The expression of the GLP-1R in different tissues has been difficult to reconcile due to
difficulties in generating antibodies specific for the receptor. Antibodies for GPCRs are usually
raised against a fragment(s) of synthetic peptide antigen that corresponds to the membrane
protein. The epitope recognized by the antibody may not be specific and may in fact, yield
several bands during Western blot analysis. The concern of antibody specificity for GPCRs is
not new, and concerns for faulty specificity for membrane receptors including adrenergic,
muscarinic and dopaminergic receptors, have been expressed before (Kirkpatrick 2009). One
method to identify and/or verify expression of the receptor is by examining mRNA expression
using reverse-transcribed cDNA followed by PCR using primers for the full length Glp1r.
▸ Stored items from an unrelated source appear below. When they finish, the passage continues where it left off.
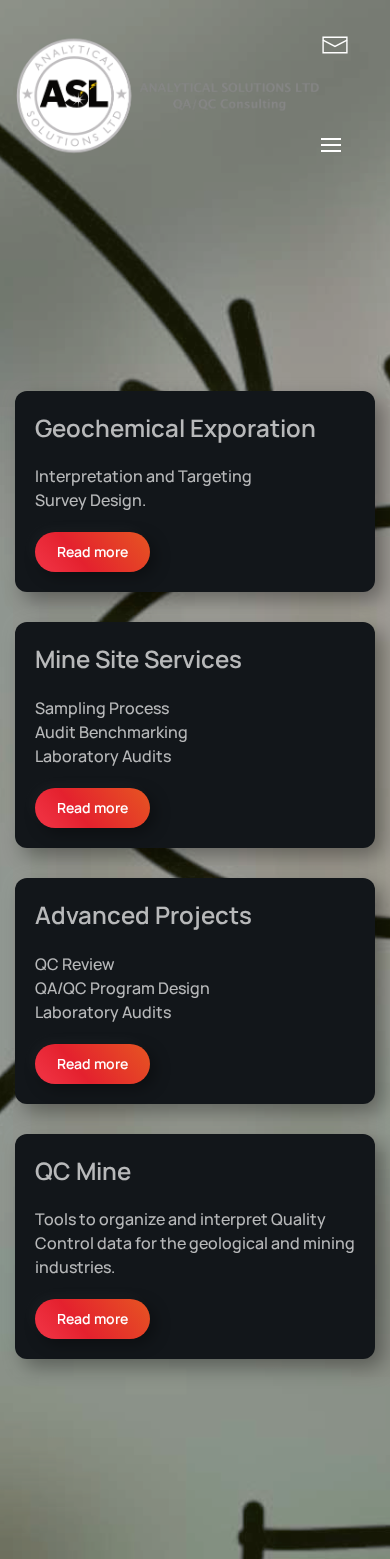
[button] (331, 145)
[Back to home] (168, 95)
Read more (92, 551)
Identification of the full length expression is important as primers directed at amplifying partial
fragments may yield faulty results (there may be leaky transcription in some tissues, but the
partial mRNA may never be translated).
Thus, it is possible that the anti-GLP-1R antibody from Abcam used by both studies (Arakawa
et al. 2010; Nagashima et al. 2011) may not be specific for the receptor and the observed
decrease in monocyte adhesion and/or plaque may be rather an indirect result of GLP-1R
activation in tissues other than monocytes and/or macrophages. Furthermore, the reduction in
cholesteryl esters recorded by Nagashima et al. (Nagashima et al. 2011) in peritoneal
macrophages from non-treated Apoe-/-
mice may have been an effect of the truncated peptide,
GLP-1(9-36)NH2 through a GLP-1R-independent mechanism possibly by acting through
another receptor that has yet to be identified (Ban et al. 2008).
71
Chapter 5 Conclusions
The present study demonstrated that exendin-4 treatment twice daily (10 nmol/kg/day, i.p.) in
Apoe-/-
mice fed a 60 kcal% high-fat diet for 22 weeks did not reduce body weight, adiposity,
glucose tolerance nor insulin to glucose ratios, and did not reduce plaque size in the aortic sinus.
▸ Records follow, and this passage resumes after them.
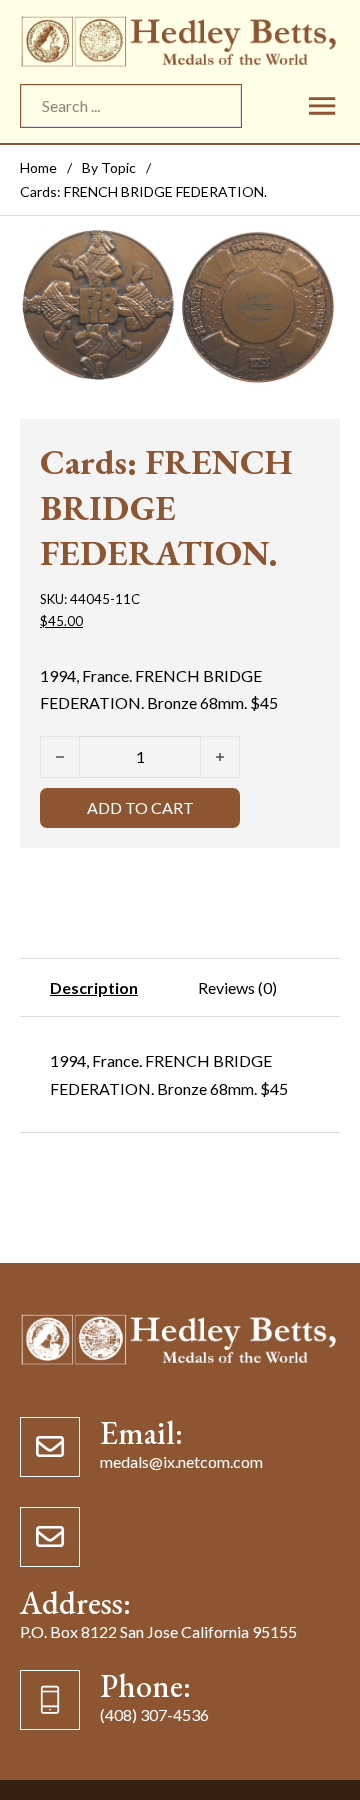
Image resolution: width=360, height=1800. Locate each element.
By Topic (109, 167)
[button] (313, 253)
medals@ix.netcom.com (181, 1462)
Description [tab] (94, 987)
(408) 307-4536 (154, 1715)
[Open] (322, 105)
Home (38, 167)
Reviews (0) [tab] (237, 987)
In the taspoglutide study, taspoglutide:
- Significantly reduced body weight (P <0.05)
- Significantly reduced food intake (P <0.05)
- Had no effect on adiposity
- Improved glucose tolerance beyond that of diabetic control animals (P <0.05)
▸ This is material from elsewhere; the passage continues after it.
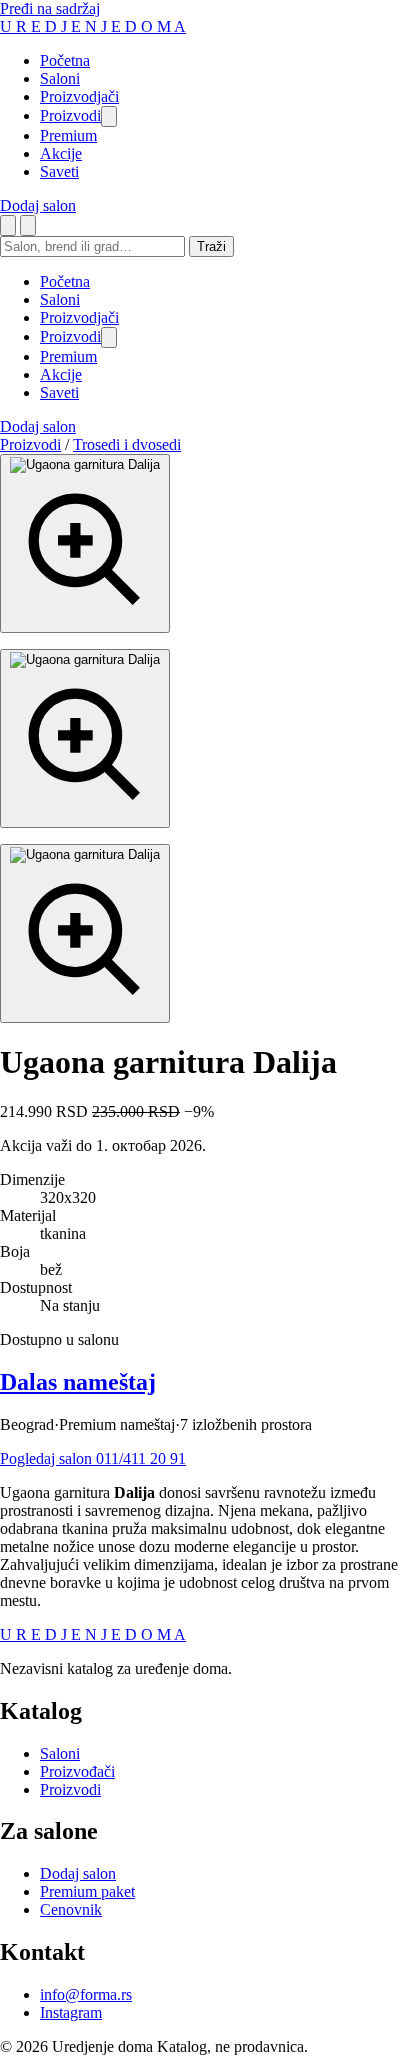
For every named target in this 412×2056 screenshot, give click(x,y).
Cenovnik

- Significantly increased basal insulin to glucose ratio (P <0.05)
- Tended to improve hemoglobin A1c (P = 0.19)
- Did not change plasma triglyceride or cholesterol levels compared to diabetic controls
- Tended to decrease liver weight per body weight (P = 0.17)
- Significantly reduced intrahepatic TG (P <0.05) and cholesterol (P < 0.001)
- Tended to increase triglyceride (P = 0.17) and cholesterol levels in stools (P = 0.20)
- Significantly reduced plasma IL-6 levels
Unexpectedly, taspoglutide did not change overall plaque size in STZ-induced diabetic mice
compared to diabetic controls in the aortic sinus (P = 0.18) or the descending aorta (P = 0.19).
Furthermore, there was no change in macrophage-infiltrated area within plaques of the aortic
sinus or early lesions in the aortic arch.
72
Chapter 6 Future Directions
6.1 Atherosclerosis
One of the important questions that arise from our current studies is whether GLP-1R activation
changes in any way the composition and/or secretion of metalloproteinases and TIMPs (tissue
inhibitor of metalloproteinases) within the plaque. This is an important question from a clinical
standpoint because (assuming results in mice translate to humans) if plaque stability is
enhanced, this may translate into reduced cardiovascular events from treatment with GLP-1R
agonists. Conversely, if plaques become more unstable from GLP-1R activation, this may lead
to increased plaque rupture and/or thrombosis which translates into increased cardiovascular
events. Thus, in order to assess plaque stability in these mice, stains for collagen, SMCs.
metalloproteinases and TIMPs may aid in answering these questions. Collagen stains would
help determine the thickness of fibrous caps (the thicker the cap, the more stable the plaque) and
an increase in the number of smooth muscle cells may also give an indication of increased
stability. Increased metalloproteinases destabilize the plaque, while increased TIMPs inhibit
metalloproteinases and stabilize the plaque.
Our current studies, as well as studies by others (Arakawa et al. 2010; Matsubara et al. 2012;
Nagashima et al. 2011; Shah et al. 2011; Ta et al. 2011; Terasaki et al. 2012; Vittone et al.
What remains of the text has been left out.